Corneal dystrophies are inherited diseases of the cornea that often progress or worsen over time. They cause decreased vision by causing the normally clear, smooth cornea to become cloudy or irregular. There are many different types of dystrophies and they are usually categorized according the layer of the cornea they affect. The cornea can be divided into three important layers:
Front Layer (Epithelium)
Middle Layer (Stroma)
Back Layer (Endothelium)
Front Layer: Dystrophies that affect the front layer or epithelium can cause the corneal surface to be irregular. A normal cornea has a smooth surface and any irregularities can cause blurriness or fluctuating vision. The most common front layer or epithelial dystrophy is called basement membrane dystrophy or Map-dot-fingerprint dystrophy.

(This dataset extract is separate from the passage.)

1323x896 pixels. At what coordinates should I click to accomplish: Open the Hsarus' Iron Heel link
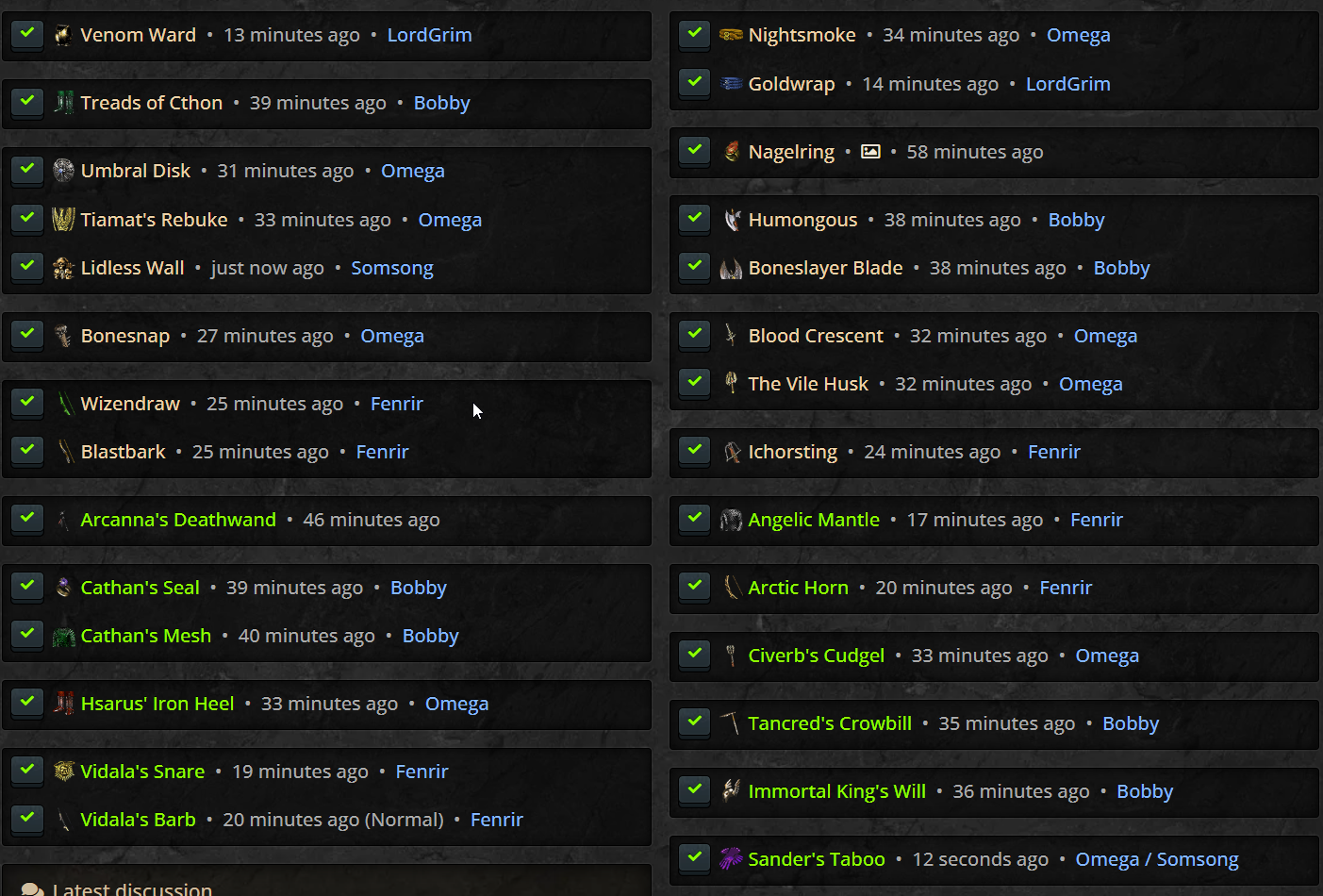[x=157, y=704]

Middle Layer: Dystrophies that affect the middle layers or stroma are rare and usually inherited. They usually make the normally clear cornea cloudy. The cloudy opacities in the cornea reduce vision. The most common stromal dystrophies are called lattice, granular and macular dystrophy.

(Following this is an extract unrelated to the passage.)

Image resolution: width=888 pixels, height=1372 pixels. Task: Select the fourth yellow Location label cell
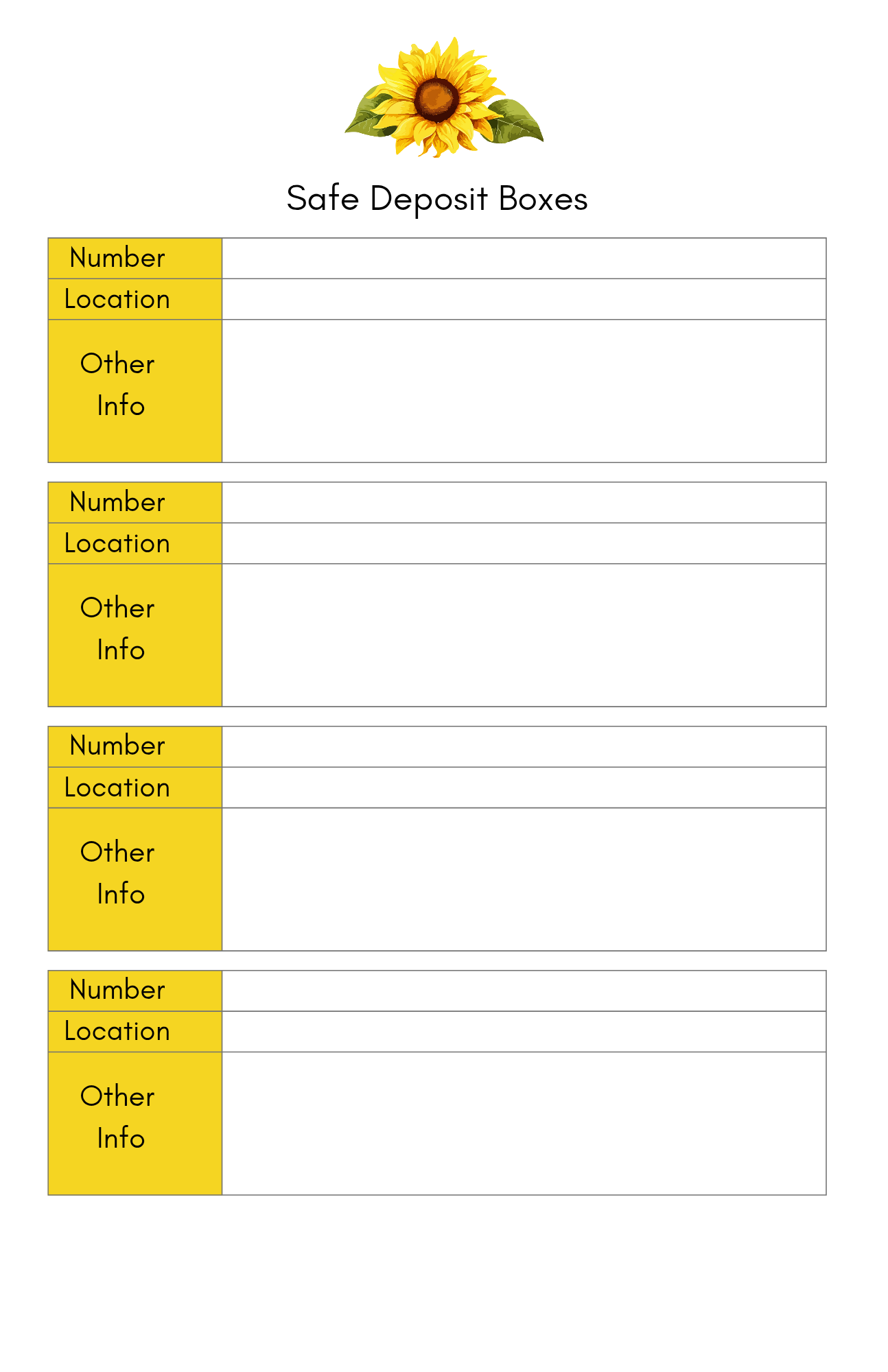click(x=135, y=1032)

Back Layer: Dystrophies that affect the back or innermost layer of the cornea called the endothelium usually cause the cornea to swell. The function of the endothelial layer is to pump fluid out of the cornea. If it is damaged, the cornea swells and the vision becomes cloudy. The most common dystrophy to affect the back layer is Fuchs’ dystrophy.
Most corneal dystrophies are easy to diagnose during a routine eye exam using a special microscope designed to look at the eye called a slit lamp. Corneal dystrophies look like cloudy opacities in the normally clear cornea or irregularities on the corneal surface. In some cases a corneal topography may aid in the diagnosis. A corneal topography is like a topographical map of the cornea that shows if the surface is misshapen or irregular.
How Are Corneal Dystrophies Treated?
The cornea trained specialists at Northeast Ohio Eye Surgeons can diagnoses a corneal dystrophy and have many treatments available to help improve and restore vision. If a dystrophy is mild, it may not cause any symptoms. The vision in patients with milder dystrophies can sometimes be corrected with glasses or contact lenses. Sometimes specialty contact lenses like RGP (Rigid Gas Permeable) or scleral lenses may be useful. These lenses help to smooth the surface of an irregular cornea.
If a dystrophy is severe, a surgical treatment may be recommended. The surgical treatment for a dystrophy often depends on which layer of the corneal is affected.
Front Layer: Dystrophies that affect the front layer or epithelium can be treated by removing the affected layer with a procedure called a superficial keratectomy. The epithelial layer has the remarkable capacity to regenerate and the new layer that replaces the old one is often much clearer and smoother.
Middle Layer: Dystrophies that affect the middle layers of the cornea are more difficult to treat. If the corneal cloudiness is closer to the surface a PTK (phototherapeutic keratectomy) may be performed. This is laser procedure that can remove opacities and smooth the cornea. If the cloudiness is deep in the cornea the best treatment may be a cornea transplant, such as DALK and PK. DALK (Deep Anterior Lamellar Keratoplasty) preserves the delicate innermost layer of the cornea, and provides a speedier recovery and prevents transplant rejection.
Back Layer: Dystrophies that affect the back or innermost layer of the cornea called the endothelium may need no treatment there is minimal or no swelling in the cornea. Advanced forms of corneal transplant such as DSAEK or DMEK are the best options to improve severe dystrophies involving the endothelium.